A car moves in a circle at constant speed. What is the direction of the resultant force acting on the car?
Answers
Answer:
There is a simple way to answer this.
Imagine you are driving a vehicle on a straight road, and suddenly you come up to an intersection where you must turn. You turn, and find another intersection right after the one you just took. “This seems a bit strange,” you tell yourself. Right as you make the turn, you recognize a feeling you had not long before… at the other intersection! What was that feeling?
It was the feeling of being tugged to the side of you vehicle, opposite of the direction you were turning. Why didn’t you just fly out of the window? Surely there must have been something keeping you inside of the car?
You realize that your seat belt (or car door, if you enjoy daily risking your life) pulled you in the direction you decided to turn, possibly very painfully depending on how sharply you turn.
The seat belt represents the force applied to you as you turn the car, and this force points in vectorially in the direction you (must) turn in.
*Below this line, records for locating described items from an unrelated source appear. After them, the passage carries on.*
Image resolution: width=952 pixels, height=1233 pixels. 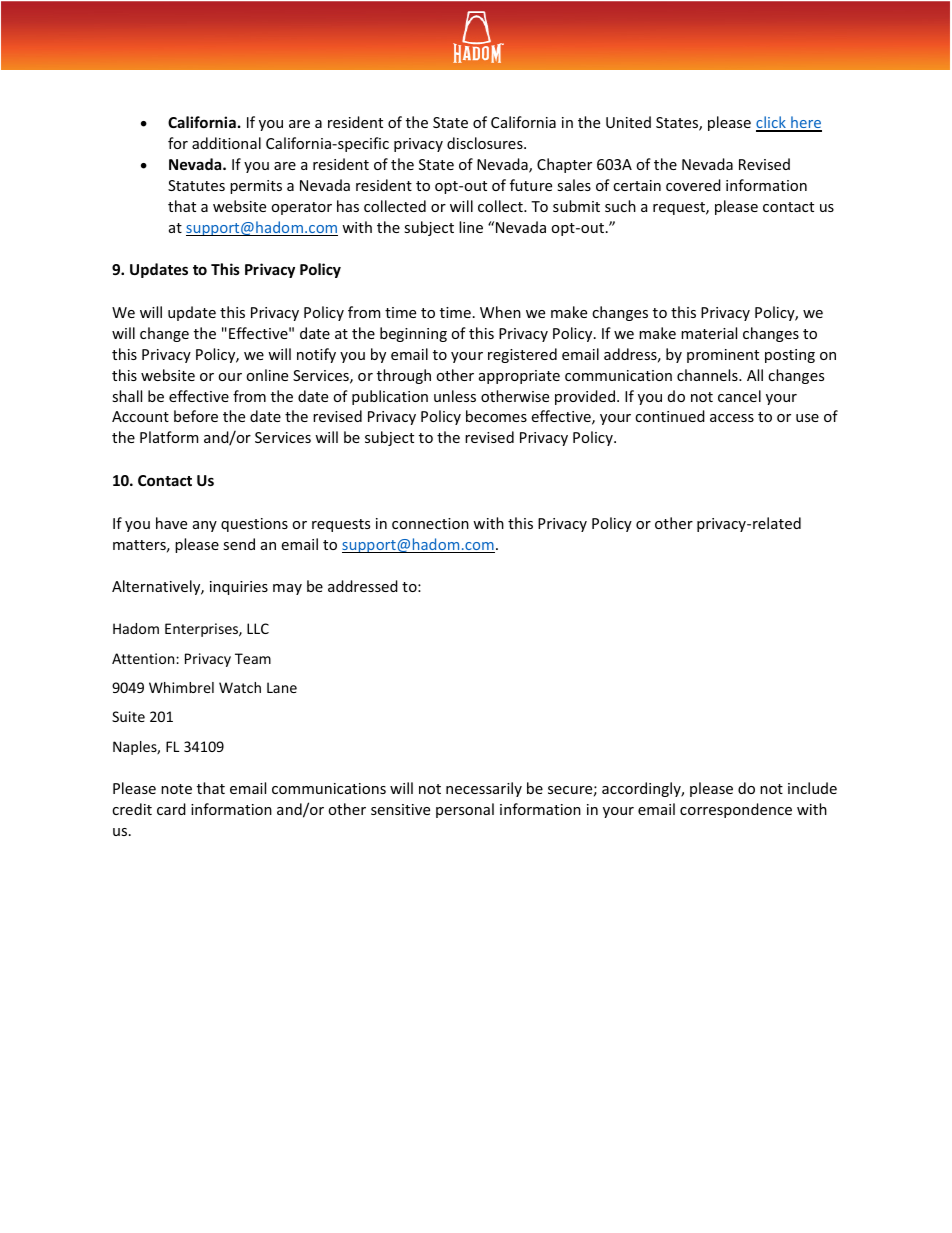 I want to click on becomes, so click(x=496, y=416).
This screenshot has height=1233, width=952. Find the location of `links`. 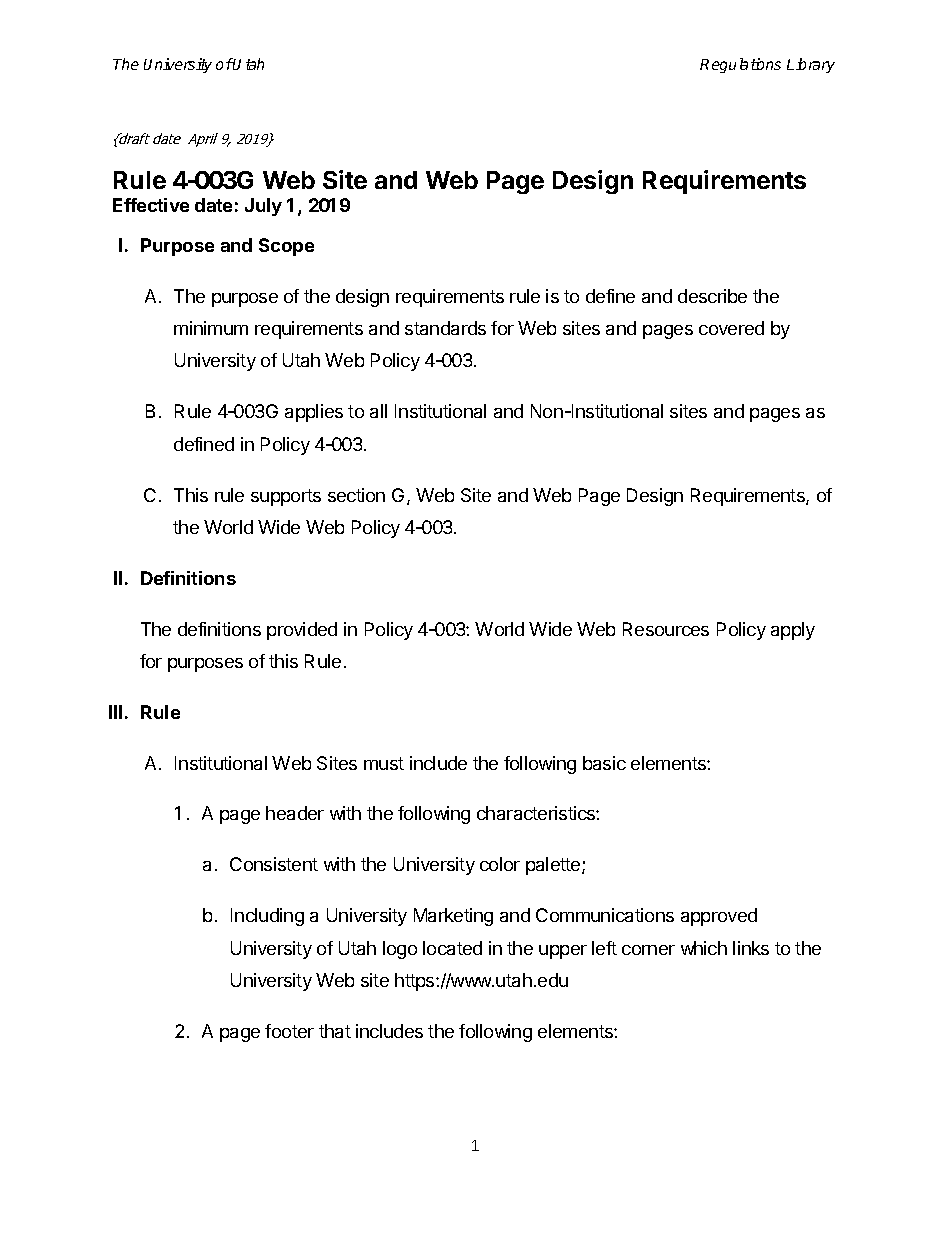

links is located at coordinates (751, 948).
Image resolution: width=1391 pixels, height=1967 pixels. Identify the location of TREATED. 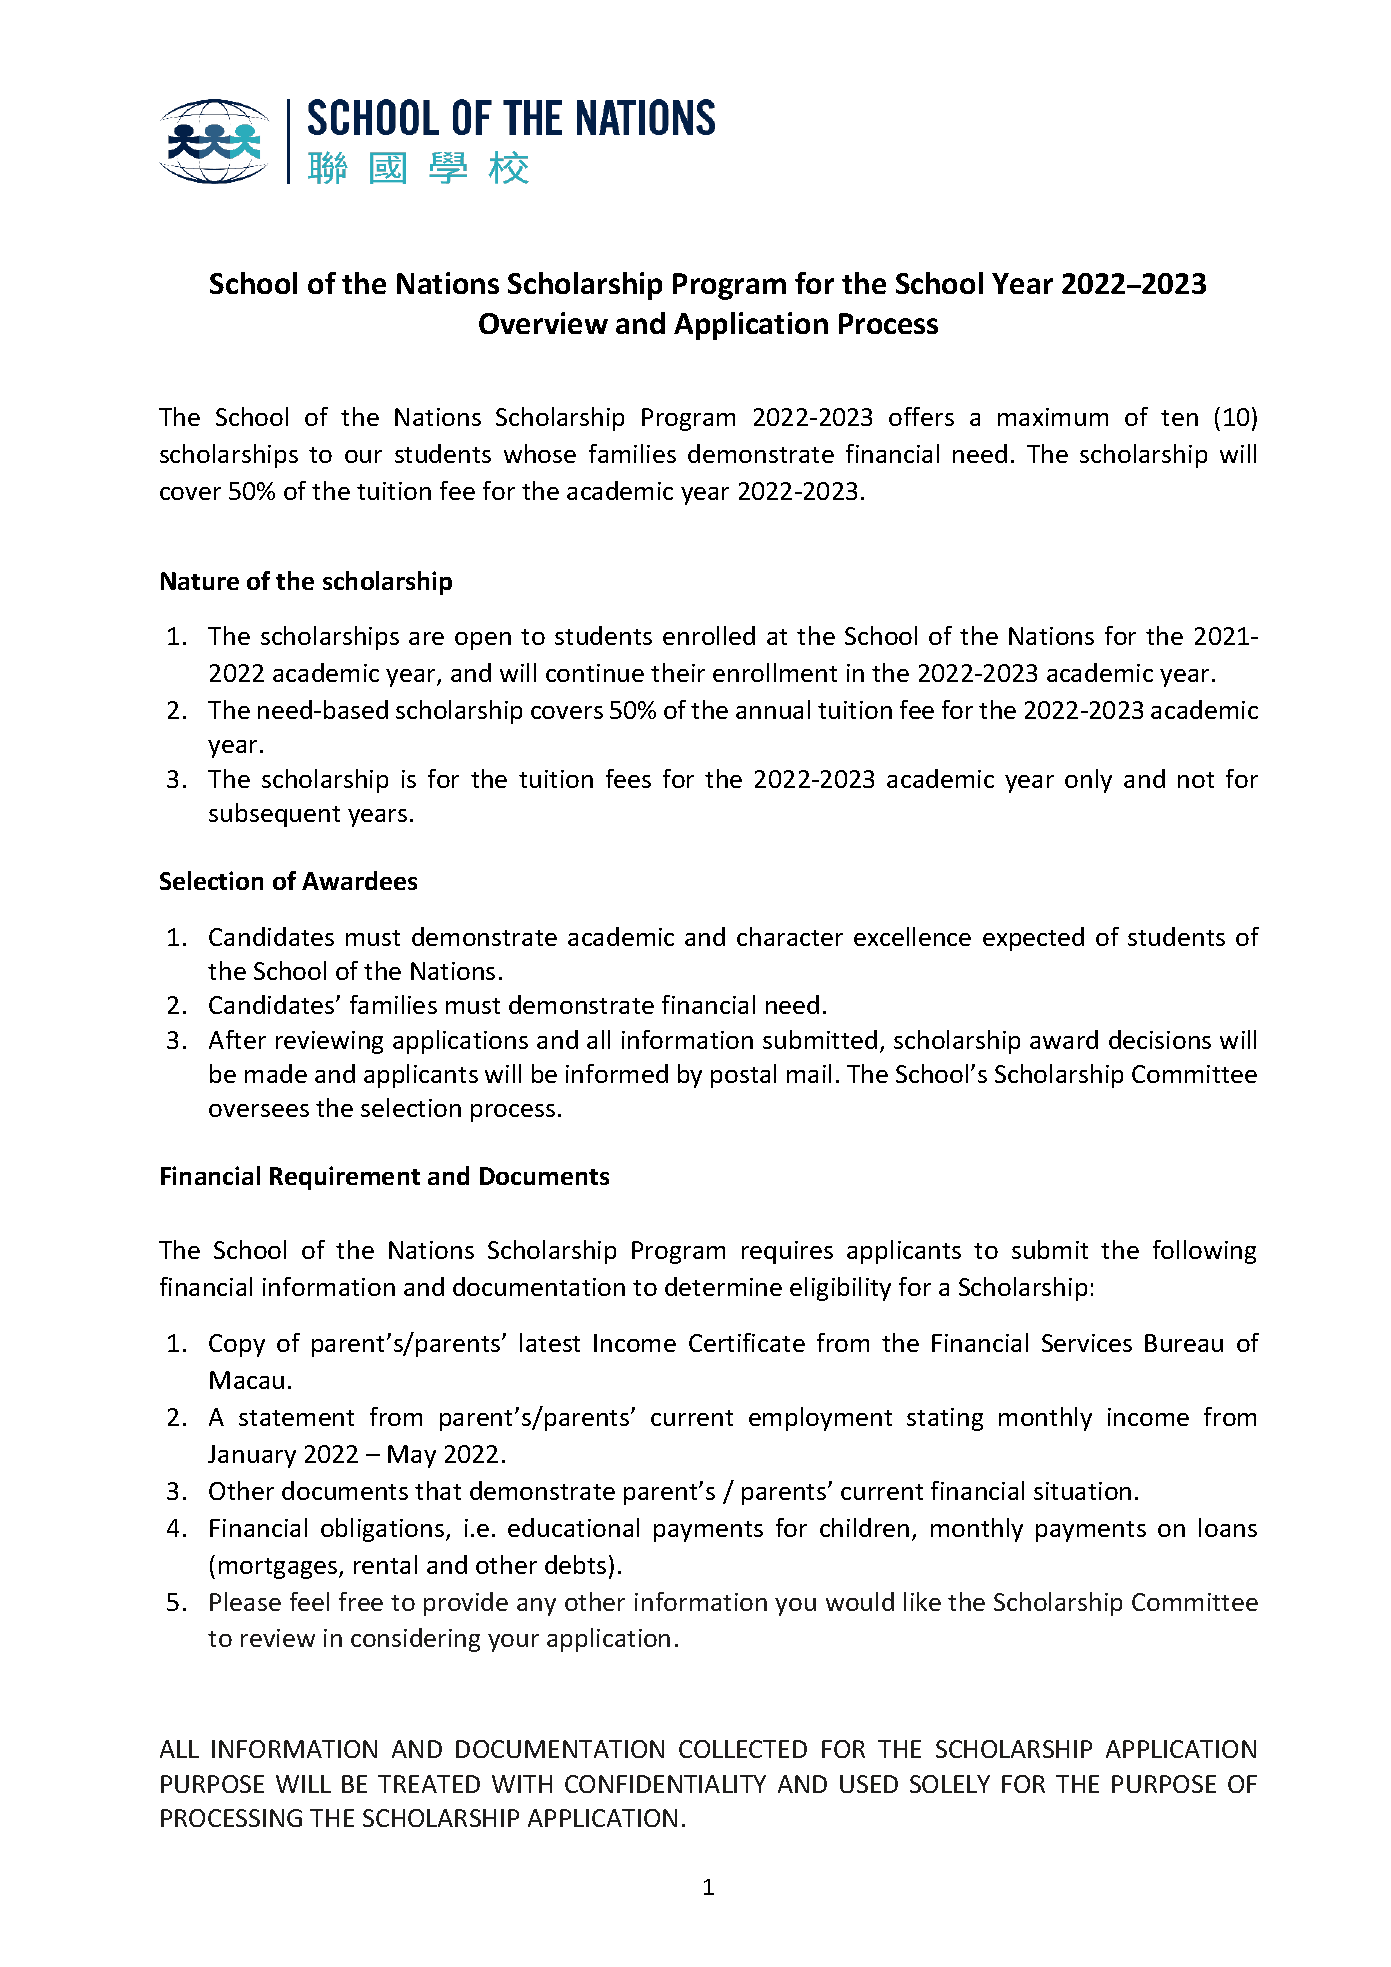
(429, 1784).
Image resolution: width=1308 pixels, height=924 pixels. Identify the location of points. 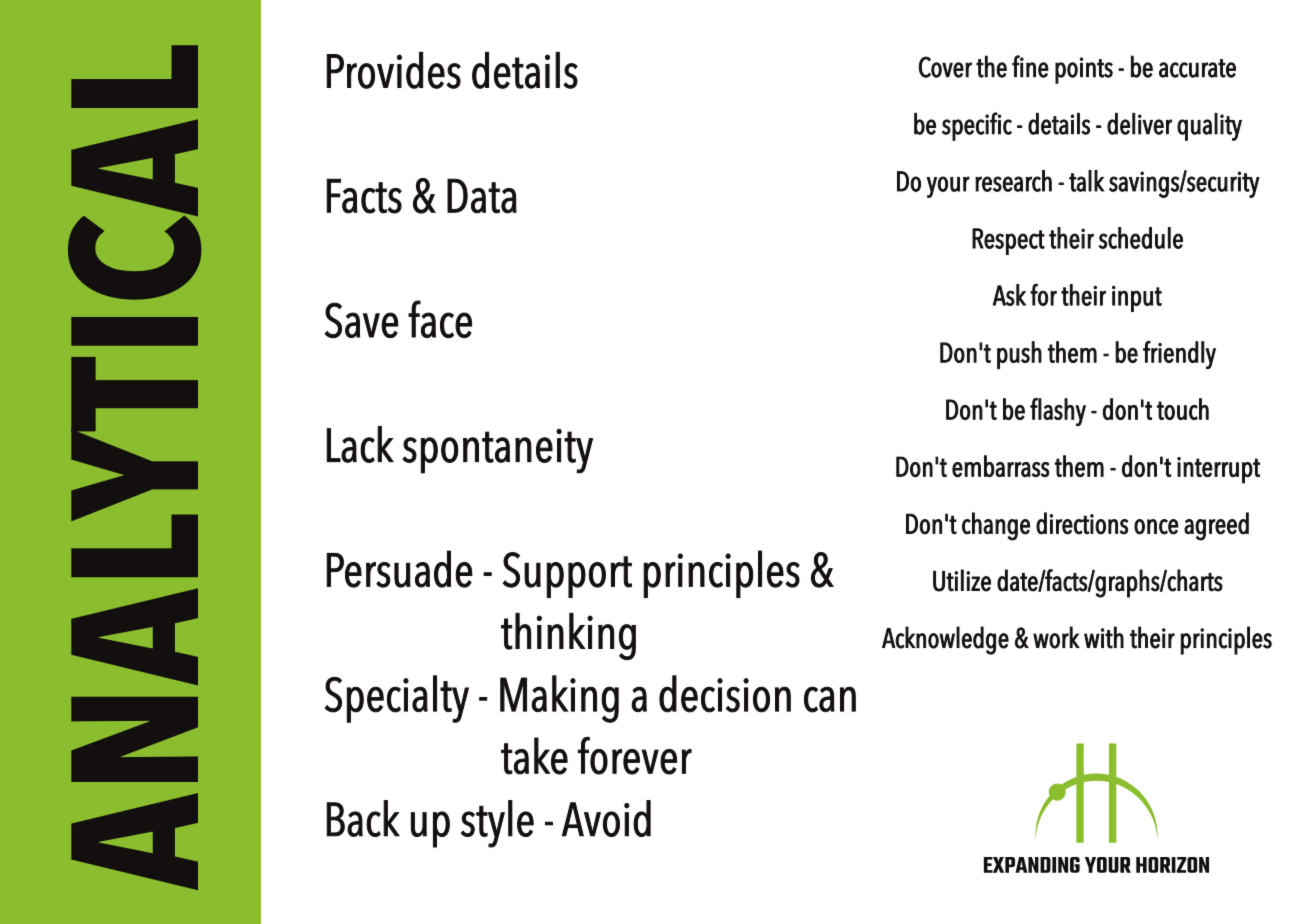
(1084, 70).
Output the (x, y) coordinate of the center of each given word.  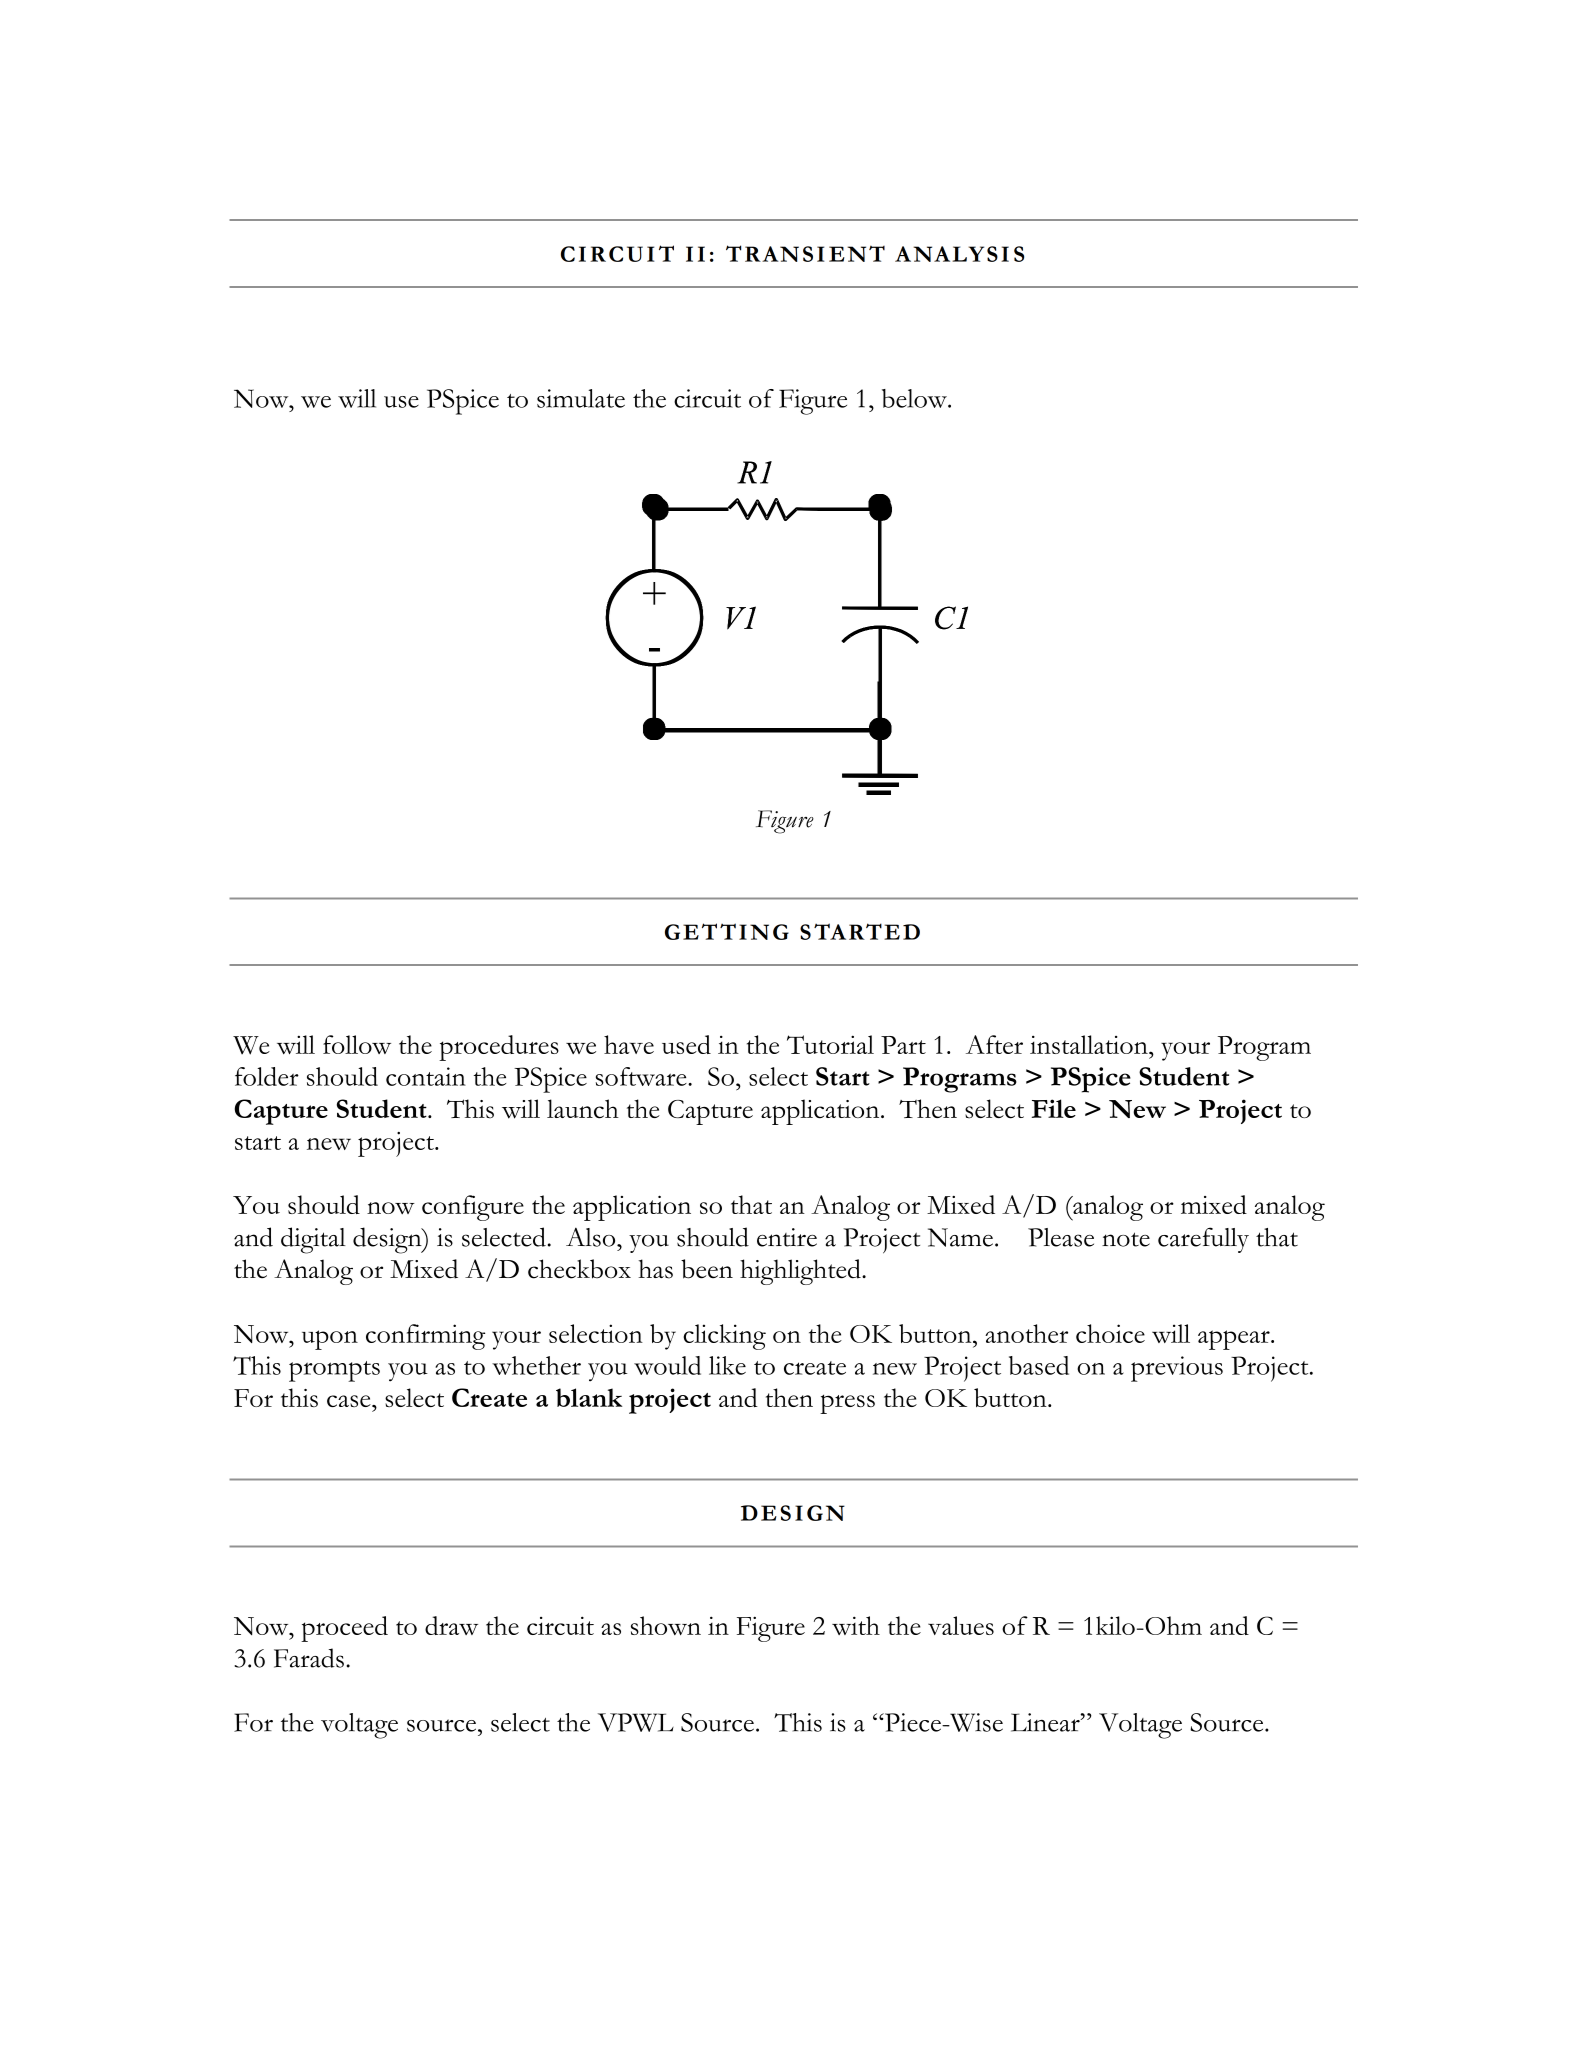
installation (1090, 1044)
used (686, 1044)
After (994, 1044)
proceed (344, 1629)
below (915, 398)
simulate (581, 398)
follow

A car moving at constant speed in a circle is really just a car constantly turning in the same direction over and over again.
Draw a force vector for several steps during the journey, and you will find that it always points toward the middle of the circle.
♥️Aakanshi♥️
Here is your answer:-
There is a centripetal force acting on the car that pushes it toward the center of the circular path.
However the car will always have a velocity in a direction tangent to the circular path.